Long Island residents may be putting off estate planning decisions because of the many complexities involved. There are various types of trusts and wills. What is the difference between them? Here is some information that will hopefully make estate planning less confusing.
Many people have heard of a "will" and a "living will." A will is a document that identifies a person's wishes to be executed after death. A living will, on the other hand, discusses a person's health care wishes in the event that the individual becomes incapacitated and unable to make decisions on his or her own. The individual may appoint a power of attorney to carry out these wishes.
Another document is a living trust, also called a revocable trust. This allows the individual to hold assets while he or she is still alive. The document can be revoked or cancelled at any time before the person's death. When the person dies, a trustee handles the assets and ensures they are distributed according to the trust.
The difference between the two is that a living will is valid only for handling health care decisions, whereas a living trust can be used throughout one's life. A living trust works to preserve assets while a person is still alive. It is not used to assist with medical decisions, but a person can appoint a power of attorney to handle medical decisions.
A living will must be created when a person is mentally capable of doing so. Not everyone needs one, but it is a good document to have if a person has strong wishes regarding what should be done if that person were to be in a vegetative state. Some may wish to live, while others may prefer to be taken off life support. An experienced estate planning attorney can help individuals decide what documents are necessary to carry out their wishes.

### Data provided:

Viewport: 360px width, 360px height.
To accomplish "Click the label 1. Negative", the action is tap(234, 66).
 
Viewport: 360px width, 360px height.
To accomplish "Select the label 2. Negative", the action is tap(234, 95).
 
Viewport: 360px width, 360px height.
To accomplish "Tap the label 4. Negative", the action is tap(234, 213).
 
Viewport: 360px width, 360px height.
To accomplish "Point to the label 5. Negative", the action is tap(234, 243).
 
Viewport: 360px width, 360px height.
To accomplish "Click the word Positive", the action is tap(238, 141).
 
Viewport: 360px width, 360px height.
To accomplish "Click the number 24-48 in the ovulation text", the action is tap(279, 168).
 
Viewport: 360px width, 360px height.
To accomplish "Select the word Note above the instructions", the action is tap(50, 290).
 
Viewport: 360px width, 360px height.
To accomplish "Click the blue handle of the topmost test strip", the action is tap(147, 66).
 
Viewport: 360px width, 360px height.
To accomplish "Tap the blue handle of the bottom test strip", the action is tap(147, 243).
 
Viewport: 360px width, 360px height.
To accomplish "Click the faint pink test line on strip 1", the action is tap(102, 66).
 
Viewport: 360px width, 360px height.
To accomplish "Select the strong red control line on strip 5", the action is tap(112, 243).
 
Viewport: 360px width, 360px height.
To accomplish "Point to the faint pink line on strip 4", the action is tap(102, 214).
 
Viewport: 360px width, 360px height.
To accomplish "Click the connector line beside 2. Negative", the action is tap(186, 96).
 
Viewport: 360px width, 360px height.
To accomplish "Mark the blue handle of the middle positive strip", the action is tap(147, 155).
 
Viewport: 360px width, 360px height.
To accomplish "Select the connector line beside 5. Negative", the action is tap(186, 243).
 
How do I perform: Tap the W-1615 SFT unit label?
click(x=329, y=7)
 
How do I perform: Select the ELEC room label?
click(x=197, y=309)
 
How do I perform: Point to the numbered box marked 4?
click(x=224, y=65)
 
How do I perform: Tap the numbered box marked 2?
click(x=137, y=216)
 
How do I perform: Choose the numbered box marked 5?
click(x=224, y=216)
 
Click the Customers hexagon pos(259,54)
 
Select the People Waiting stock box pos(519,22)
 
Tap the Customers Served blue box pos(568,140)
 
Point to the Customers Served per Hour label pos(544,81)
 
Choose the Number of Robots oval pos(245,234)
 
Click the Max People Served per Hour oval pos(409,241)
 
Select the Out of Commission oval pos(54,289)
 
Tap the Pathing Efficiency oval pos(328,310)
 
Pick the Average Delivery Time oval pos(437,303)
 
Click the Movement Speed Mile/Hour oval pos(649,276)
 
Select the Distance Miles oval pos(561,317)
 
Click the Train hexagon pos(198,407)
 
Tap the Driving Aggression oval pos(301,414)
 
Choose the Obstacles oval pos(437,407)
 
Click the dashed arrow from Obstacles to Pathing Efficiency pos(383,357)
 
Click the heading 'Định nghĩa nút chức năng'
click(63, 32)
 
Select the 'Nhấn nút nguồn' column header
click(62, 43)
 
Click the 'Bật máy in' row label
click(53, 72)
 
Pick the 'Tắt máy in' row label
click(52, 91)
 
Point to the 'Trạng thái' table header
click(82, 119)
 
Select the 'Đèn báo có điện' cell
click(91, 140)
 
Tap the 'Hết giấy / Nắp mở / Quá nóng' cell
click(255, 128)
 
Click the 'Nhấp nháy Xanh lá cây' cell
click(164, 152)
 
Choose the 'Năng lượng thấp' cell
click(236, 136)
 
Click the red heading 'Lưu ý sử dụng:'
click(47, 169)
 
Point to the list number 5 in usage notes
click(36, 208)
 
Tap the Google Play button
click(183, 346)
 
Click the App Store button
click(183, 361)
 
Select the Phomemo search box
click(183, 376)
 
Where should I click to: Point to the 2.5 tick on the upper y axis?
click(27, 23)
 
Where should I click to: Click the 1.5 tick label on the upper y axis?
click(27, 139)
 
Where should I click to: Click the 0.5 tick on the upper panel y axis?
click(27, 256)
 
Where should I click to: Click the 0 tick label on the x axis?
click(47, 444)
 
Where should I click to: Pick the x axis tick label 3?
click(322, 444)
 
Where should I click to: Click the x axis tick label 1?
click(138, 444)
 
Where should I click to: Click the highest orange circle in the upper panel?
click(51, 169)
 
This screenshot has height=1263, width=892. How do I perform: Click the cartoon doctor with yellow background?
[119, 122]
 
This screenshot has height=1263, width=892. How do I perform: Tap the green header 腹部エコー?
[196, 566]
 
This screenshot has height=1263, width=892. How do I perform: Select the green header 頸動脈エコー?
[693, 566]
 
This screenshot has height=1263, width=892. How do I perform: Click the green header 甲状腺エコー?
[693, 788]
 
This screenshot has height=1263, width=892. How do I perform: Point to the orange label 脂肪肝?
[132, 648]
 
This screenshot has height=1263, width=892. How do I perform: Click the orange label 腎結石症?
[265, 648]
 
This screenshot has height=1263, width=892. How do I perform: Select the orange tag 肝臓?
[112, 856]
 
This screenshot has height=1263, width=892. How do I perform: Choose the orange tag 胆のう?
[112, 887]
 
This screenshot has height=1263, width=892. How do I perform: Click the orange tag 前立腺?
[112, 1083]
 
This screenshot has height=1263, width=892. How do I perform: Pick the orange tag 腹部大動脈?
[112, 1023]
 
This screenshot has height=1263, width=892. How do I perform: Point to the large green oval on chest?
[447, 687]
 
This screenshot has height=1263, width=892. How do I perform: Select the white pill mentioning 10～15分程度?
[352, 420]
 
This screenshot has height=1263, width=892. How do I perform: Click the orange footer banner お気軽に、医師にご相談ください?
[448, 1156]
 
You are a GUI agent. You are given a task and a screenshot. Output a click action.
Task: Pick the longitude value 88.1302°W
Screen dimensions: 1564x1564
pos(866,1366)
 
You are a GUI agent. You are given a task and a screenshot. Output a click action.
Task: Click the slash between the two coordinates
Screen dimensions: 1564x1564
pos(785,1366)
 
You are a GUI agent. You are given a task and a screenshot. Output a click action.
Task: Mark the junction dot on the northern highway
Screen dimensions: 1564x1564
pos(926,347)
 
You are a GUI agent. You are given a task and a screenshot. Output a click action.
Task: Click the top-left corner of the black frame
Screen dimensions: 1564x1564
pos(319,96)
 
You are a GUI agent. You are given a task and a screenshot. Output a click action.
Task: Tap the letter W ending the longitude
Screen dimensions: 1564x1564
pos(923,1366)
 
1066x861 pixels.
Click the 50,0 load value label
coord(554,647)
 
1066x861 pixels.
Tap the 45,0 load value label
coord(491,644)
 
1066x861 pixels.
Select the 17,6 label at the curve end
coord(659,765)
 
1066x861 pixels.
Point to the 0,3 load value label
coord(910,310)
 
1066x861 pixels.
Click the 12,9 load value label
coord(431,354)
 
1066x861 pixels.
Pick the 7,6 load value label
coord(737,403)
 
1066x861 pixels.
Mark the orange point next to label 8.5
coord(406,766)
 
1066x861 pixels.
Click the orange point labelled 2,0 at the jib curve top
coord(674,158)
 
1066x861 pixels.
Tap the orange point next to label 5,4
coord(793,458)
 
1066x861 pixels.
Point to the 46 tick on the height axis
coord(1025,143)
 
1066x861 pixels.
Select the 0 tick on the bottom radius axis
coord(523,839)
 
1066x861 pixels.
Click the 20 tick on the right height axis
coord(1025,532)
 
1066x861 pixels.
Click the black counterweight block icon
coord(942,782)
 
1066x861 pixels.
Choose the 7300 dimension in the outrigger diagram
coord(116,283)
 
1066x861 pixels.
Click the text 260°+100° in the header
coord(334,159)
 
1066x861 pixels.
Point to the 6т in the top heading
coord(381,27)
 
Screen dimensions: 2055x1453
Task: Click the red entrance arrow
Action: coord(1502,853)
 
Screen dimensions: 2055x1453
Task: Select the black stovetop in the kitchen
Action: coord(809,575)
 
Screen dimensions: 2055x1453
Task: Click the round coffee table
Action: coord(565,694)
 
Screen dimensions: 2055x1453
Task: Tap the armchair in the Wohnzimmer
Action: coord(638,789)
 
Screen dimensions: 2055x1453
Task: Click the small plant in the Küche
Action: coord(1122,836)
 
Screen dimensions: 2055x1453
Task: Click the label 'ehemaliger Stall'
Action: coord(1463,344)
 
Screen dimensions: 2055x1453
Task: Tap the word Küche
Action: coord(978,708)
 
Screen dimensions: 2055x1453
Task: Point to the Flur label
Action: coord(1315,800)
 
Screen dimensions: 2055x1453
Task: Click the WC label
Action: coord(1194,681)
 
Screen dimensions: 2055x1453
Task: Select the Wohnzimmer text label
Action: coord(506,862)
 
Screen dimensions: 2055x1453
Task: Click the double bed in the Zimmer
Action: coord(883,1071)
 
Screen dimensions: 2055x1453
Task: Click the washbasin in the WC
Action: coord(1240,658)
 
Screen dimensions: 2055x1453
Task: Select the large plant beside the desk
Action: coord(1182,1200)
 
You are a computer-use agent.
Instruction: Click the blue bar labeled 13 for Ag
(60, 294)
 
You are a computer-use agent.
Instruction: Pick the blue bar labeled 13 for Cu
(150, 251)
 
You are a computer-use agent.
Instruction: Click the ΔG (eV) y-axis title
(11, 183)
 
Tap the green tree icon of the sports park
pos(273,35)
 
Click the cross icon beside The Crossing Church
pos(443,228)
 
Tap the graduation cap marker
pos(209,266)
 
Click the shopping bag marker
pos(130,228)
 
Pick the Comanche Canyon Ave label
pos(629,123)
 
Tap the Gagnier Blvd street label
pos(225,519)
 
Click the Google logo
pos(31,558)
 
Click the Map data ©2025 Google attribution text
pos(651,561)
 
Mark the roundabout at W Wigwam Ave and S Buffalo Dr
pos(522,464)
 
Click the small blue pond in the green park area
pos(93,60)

### Your goal:
Translate this sentence from the estate planning passage into Spanish: "The document can be revoked or cancelled at any time before the person's death." The rows have no connection to the estate planning passage.

### Expected answer:
El documento puede ser revocado o cancelado en cualquier momento antes de la muerte de la persona.